Introduction to Flavio Guevara

  I was Born and raised in Queens NY and I come from two Peruvian parents who immigrated here to give me better opportunities. I am the first one to attend college in my family. In High School, I got interested in finance through my time reselling sneakers, merchandise, and random products such as fridges and cards. The reselling community moved on to investing in NFTs and stocks. I also moved into personal finance as well with the wave. I invested in NFTs such as NBA Topshot and Bored Apes. Overall, NFTs taught me how to start to invest and how to forecast and research markets to increase profits. I didn’t invest in any stocks because I wasn’t legally allowed to but I started to learn more about rate hikes, CPI reports, and financial statements. Also, I got even more interested in finance through my SL Green Internship where we had a workshop with the VP of Finance who taught us Real Estate valuation and underwriting. Although I understood some of the presentations it sounded very interesting and I understood the basic concepts such as valuation. Since Real Estate Acquisitions generally took a really long due to legality issues and tenants refusing to sell their property. I was deterred by the long process of Real Estate Acquisitions that spanned various years and was more focused on companies that took 3-6 months. Naturally, this drew me into M&A but specifically in Investment Banking where we serve as a sell-side/buy-side advisor to companies. In M&A for businesses, we focus on providing financial valuation (Comparable Company Analysis, Precedent Transactions Analysis, Discounted Cash Flow Analysis, and occasionally Accretion/Dilution Analysis) and identifying synergies to show why an acquisition of a company can expand, decrease costs, or increase productivity for the buyer. I also found that my previous market knowledge is heavily tied into M&A more than Real Estate because in order to make up your assumptions for a Discounted Cash Flow Analysis you need to tie in the industry performance and the future outlook of the macroeconomy to make sure your assumptions are accurate. M&A is a very client-focused industry as well and involves a lot of communication, teamwork, and leadership skills. These skills resonate with my love for mathematics and meeting new people and working with groups. I hope to leverage my skills to break into M&A and work on some of the biggest and most diverse transactions.

Private Equity in the Retail Sector

Commonly, companies acquire or merge with other companies to gain more assets, become more competitive, enter into a market, or invest in them and then sell them later. These deals go through a tedious process and involve a lot of equity. Private Equity focuses on going through these deals with long due diligence (research), valuation, and money. What happens when these acquisitions don’t succeed – what does Private Equity do to secure a profit. Here is some information to give you insight into what happens when Private Equity doesn’t secure a profit and what lengths they will go to get a profit.

What is Private Equity?

Private Equity is an investment fund based on acquiring majority stakes in mature companies using a 60-70% amount of debt to finance the acquisition. Private Equity firms acquire companies with stable cash flows, great management, and low capital expenditures. Essentially, they look for low-cost companies and stability in their investments then sell in three to seven years.
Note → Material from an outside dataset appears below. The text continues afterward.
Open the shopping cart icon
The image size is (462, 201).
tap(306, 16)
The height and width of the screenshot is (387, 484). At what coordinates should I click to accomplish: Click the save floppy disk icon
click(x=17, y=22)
What does Retail have to do with Private Equity?

Private Equity invests in all sectors including retail and there are multiple critical events happening in retail. Currently, retail is going through what some investors call a “transformation”. With the introduction of online retailers including Amazon and eBay – many retailers have struggled to transition into the online space. Furthermore, the general economy is declining or is currently in a recession depending on your view of the economy. Insert an investment firm dedicated to receiving profit despite these factors and you have a recipe for chaos. Private Equity kept on investing in retailers and even wanted to cut costs which would impede the transition into the online marketplace.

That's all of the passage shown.